Circuito Mato Grosso: O que é pior: a demanda de licenciamento ambiental pulverizado de vários empreendimentos ou o de uma grande hidrelétrica?
André Torres Baby: Todos são difíceis, embora o que os torne diferentes seja a complexidade. E isso que o governo federal tem atacado com a nova proposta de lei (o PL do Licenciamento em trâmite no Congresso Federal). Ele quer diferenciar um pouco os licenciamentos trifásicos, que seriam os triviais, da complexidade, que é o forte potencial poluidor. Precisamos equilibrar mais isso para não colocar todo mundo dentro de um sistema só e não inviabilizar a todos. Nós precisamos reduzir a burocracia para os pequenos empreendimentos.
Circuito Mato Grosso: Mas como fazer isso com segurança ambiental?
André Torres Baby: Os modelos já estão muito estabelecidos, basta seguir critérios, como uma avicultura, por exemplo. Todo mundo conhece as questões e tem até números econômicos. Essa é a cadeia e estamos preparando para fazer. A Sema quer ser mais amiga, com responsabilidade técnica envolvida, permitindo que o empreendedor opere dentro dos termos. Daí eu saio do processo e vou para uma etapa em que tenho que observar regiões, capacidade de carga de terminado ambiente que está próxima da exaustão e daí eu vou para o monitoramento. E daí chegamos a um momento muito oportuno reconhecido que é o da auditoria ambiental, que já é uma realidade em países como Alemanha, Canadá e França.
Circuito Mato Grosso: Você acha que o Estado ainda será alvo da construção de novas grandes hidrelétricas?
André Torres Baby: Eu acho que não, pois o estado já saturou isso e estamos no momento de novas tecnologias, está na hora de o cidadão produzir a própria energia. Mas para novas obras acontecerem, temos que questionar se há uma necessidade nacional e se todos concordam em pagar essa conta.
Circuito Mato Grosso: O Estado já supriu 100% de sua demanda e hoje é um exportador de energia para o Sistema Interligado Nacional, que acaba suprindo mais o Sudeste. Isso não é injusto? O Estado não deveria receber pelo ônus dessas hidrelétricas?
André Torres Baby: Sim, deveria ter. Sinceramente, talvez como no petróleo, os royalties, e a gente deveria pensar nisso. Deveríamos chamar atenção de nossa bandada federal para que eles possam valorizar o que o Mato Grosso produz. Isso é um ônus, sobrecarrega a Sema, que até poderia ter um benefício para poder investir em capacitação e tecnologia. Temos feito isso só através do PAB, o próprio cadastro ambiental rural veio de um PAB da hidrelétrica de Colíder, isso foi muito bom. O investimento foi de 6 milhões de reais para conseguirmos comprar o produtor atual do CAR. O impacto acabou resultando em uma boa gestão que valorizou todos os impactos do estado.

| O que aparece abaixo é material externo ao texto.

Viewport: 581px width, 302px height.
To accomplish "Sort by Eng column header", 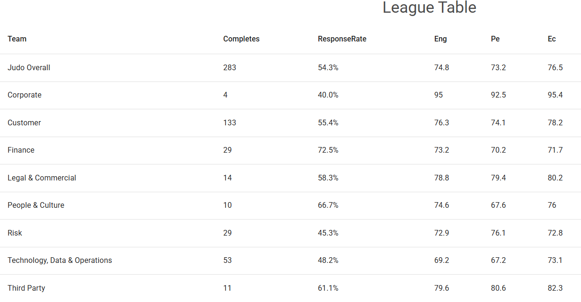I will (440, 39).
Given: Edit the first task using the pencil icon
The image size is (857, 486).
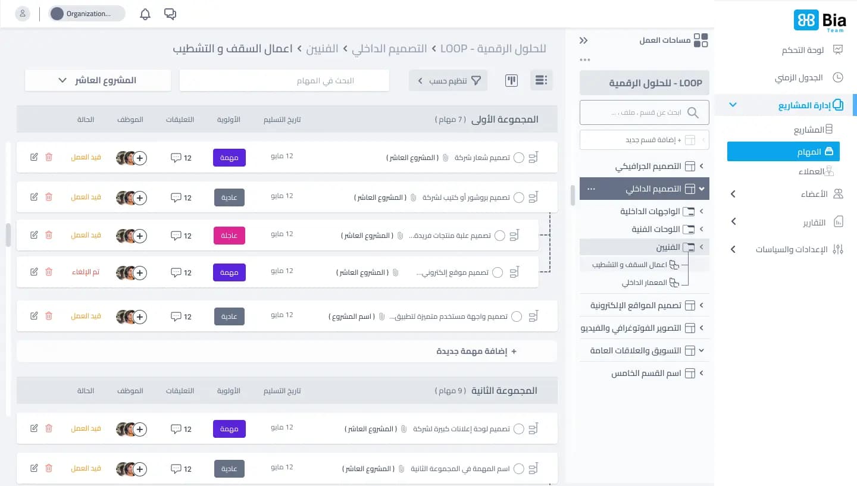Looking at the screenshot, I should 34,157.

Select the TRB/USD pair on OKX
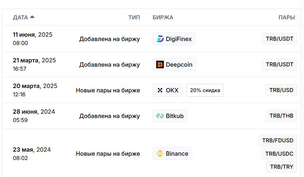point(281,90)
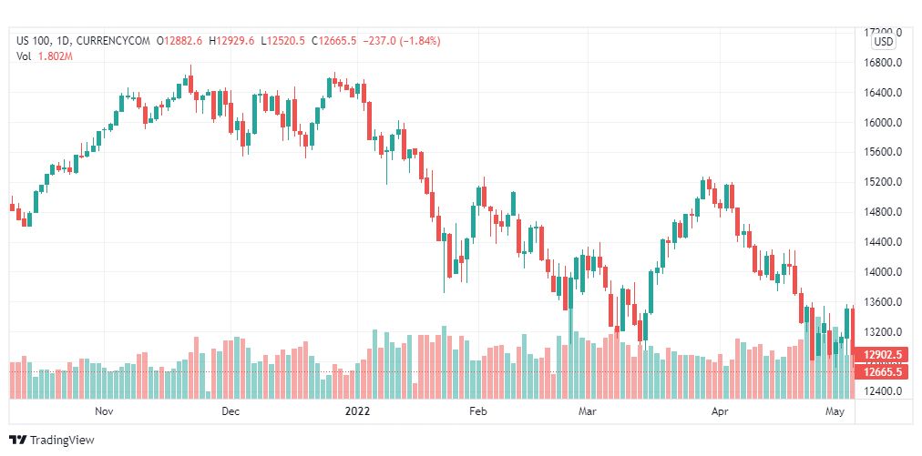This screenshot has height=456, width=922.
Task: Select the red 12665.5 last price label
Action: tap(881, 371)
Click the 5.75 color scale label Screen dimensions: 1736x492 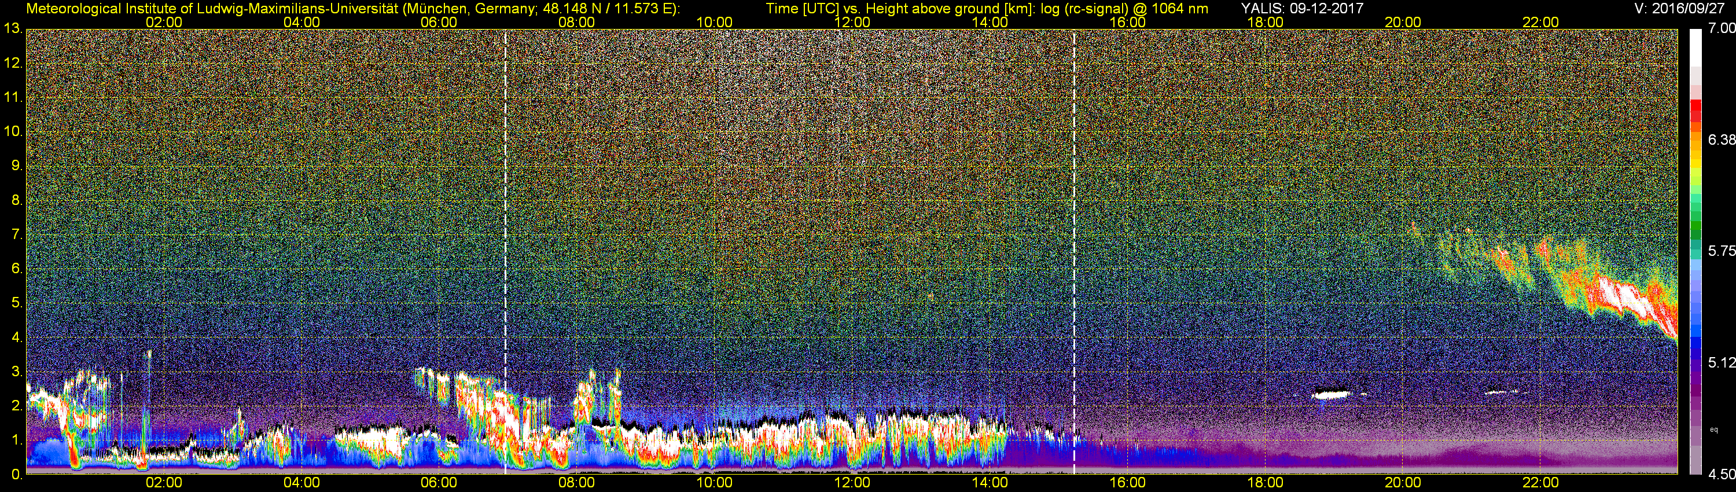coord(1722,251)
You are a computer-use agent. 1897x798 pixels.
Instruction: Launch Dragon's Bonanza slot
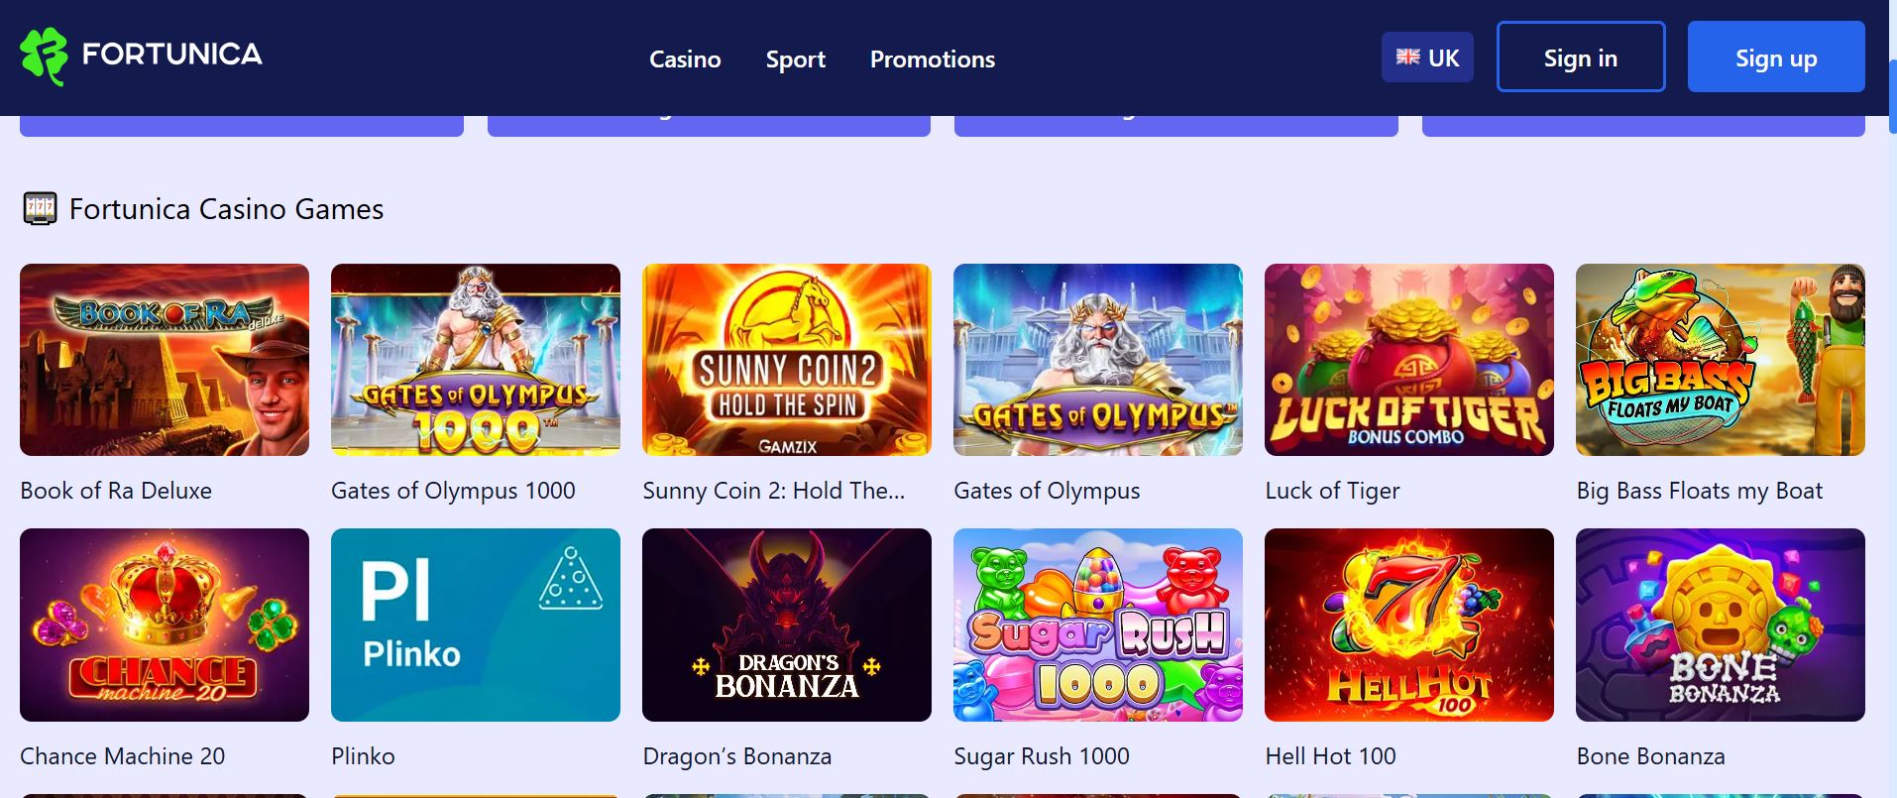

Circuito Mato Grosso: Por falar em pagamento e a questão do pagamento por serviços ambientais, os programas de pagamento por desmatamento evitado (REED) tão prometidos aos produtores rurais e pequenos produtores e populações tradicionais, os R$ 160 milhões doados ao Mato Grosso para viabilizar essas ações serão aplicados nisso?
André Torres Baby: O PCI tem três frentes para isso, aliás, o próprio dinheiro do PCI veio desse tipo de mecanismo, pois ele veio por conta da redução do desmatamento que o Estado promoveu. Esse dinheiro vai ajudar a fazer um filhote novo que será um fundo de carbono do estado, um novo mecanismo financeiro, inovador. Não há no Brasil nada igual e isso poderá possibilitar que os produtores e os povos tradicionais e todos se beneficiem finalmente pela proteção da floresta que promovem.